Il est clair que ce qui se passe actuellement est une tentative de succession qui se met en place mais rien n’est garanti, pour autant, car le régime de Ould Abd El Aziz est très impopulaire. Les espoirs qu’il avait suscités en 2009, ont laissé la place à beaucoup de ressentiment et de rejet, avec cette sensation chez les mauritaniens d’avoir été floués et manipulés, le tout aggravé par le pillage des ressources du pays. C’est surtout un style de gouvernement fondé sur le mépris, l’improvisation et l’arrogance que les mauritaniens rejettent massivement. Il y a eu une croissance, mais qui a bénéficié essentiellement à ceux qui étaient déjà riches, en tout cas beaucoup moins à ceux qui sont dans le besoin. L’impopularité d’Ould Abdel Aziz est accentuée par un certain nombre de ses lieutenants, qui sont détestés pour leur arrogance. Lui-même est relativement distant, très hautain et n’inspire ni la confiance ni l’adhésion. Dans ces conditions, Ould Ghazouani n’est pas dans une situation confortable, car il doit clairement prendre ses distances par rapport à l’héritage pour espérer gagner la confiance des mauritaniens, ce qui ne semble pas être le cas aujourd’hui.
Est-ce que, à votre avis, la page du règne de Aziz est tournée ?

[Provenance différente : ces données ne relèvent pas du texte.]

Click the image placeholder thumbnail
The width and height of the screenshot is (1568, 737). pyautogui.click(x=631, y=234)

Cette page est bien tournée, même si l’intéressé a l’intention de se maintenir dans le jeu politique, notamment à travers l’UPR ou ses réseaux au sein de l’armée ou des affaires. Toutefois, est-ce que la page va être tournée à l’avantage de Ghazouani ? Est-ce que le soutien du futur ex-chef de l’État lui facilitera ou compliquera la tache ? Les réticences de Ghazouani à se présenter sous les couleurs de l’UPR, tout en ouvrant la porte à tous ceux qui souhaitent le soutenir, traduisent un choix lucide, compte tenu de tels risques.
Qu’est-ce que vous pensez de la candidature de Sidi Mohamed Ould Boubacar ?

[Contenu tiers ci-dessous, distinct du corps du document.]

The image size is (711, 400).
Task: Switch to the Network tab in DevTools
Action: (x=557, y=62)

Il jouit d’une excellente réputation d’intégrité et de compétence, avec une très bonne connaissance des dossiers. Il rassure la population, les milieux d’affaires, la communauté internationale et même l’institution militaire. Politiquement, il est en mesure d’incarner le changement souhaité par les mauritaniens. En tout cas, il contribue, d’ores et déjà, au renouvellement de l’offre et de la classe politique, même s’il a servi les régimes précédents. Concernant l’élection présidentielle, il apparaît comme un concurrent sérieux et crédible, capable d’aller au second tour et de rivaliser avec le candidat du régime, même sans l’appui de l’opposition, dont certaines formations, naguère importantes, n’ont plus vraiment de base populaire, compte tenu de leurs échecs répétés et de leurs erreurs stratégiques.

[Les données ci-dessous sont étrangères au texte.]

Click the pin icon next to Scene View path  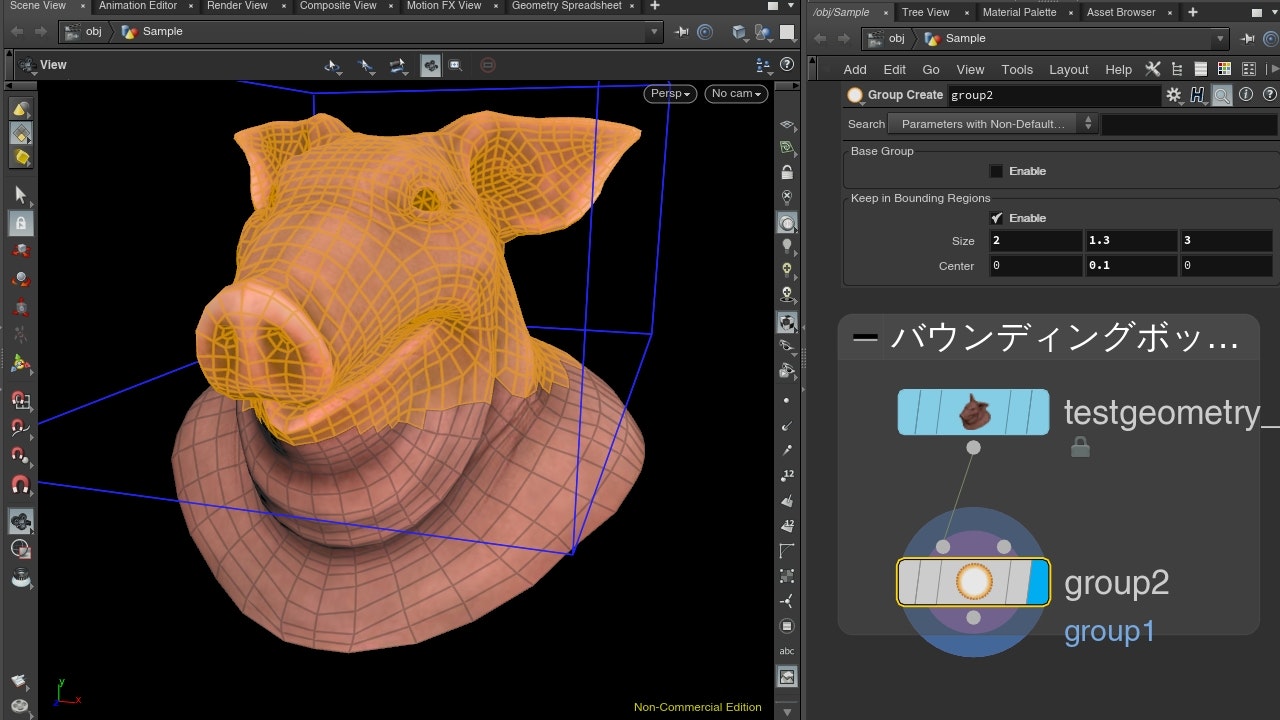682,32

Est-ce qu’à votre avis il existe une réelle opportunité de changement de régime dans le contexte actuel ?
Il y a toujours une opportunité pour un changement, contrairement au scenario de la succession, qui semblait écrit. Toutefois, les chances d’aboutissement d’un tel changement sont tributaires de plusieurs facteurs. Tout dépend, notamment, de la capacité du candidat du changement à se mettre au travail dès à présent et à entamer la mobilisation sur le terrain. De plus, il devrait disposer des ressources nécessaires, une campagne électorale supposant des ressources conséquentes, surtout dans un pays vaste comme le nôtre. Enfin, le candidat doit avoir un positionnement clair, pour incarner le changement, non pas en cherchant à rassurer les hommes d’affaires et les notables, mais à aller à se présenter comme le porte-parole des jeunes, des femmes, des pauvres, des exclus et des citoyens assoiffés de changement.
Un dernier mot ?
Je réitère notre appel à la jeunesse mauritanienne pour se mobiliser et prendre son destin en main, en s’inscrivant massivement sur les listes électorales, en rejetant le clientélisme, en faisant campagne et en votant pour le candidat du changement et de la rupture avec le régime en place. Il existe une réelle opportunité pour le changement que nous devons exploiter.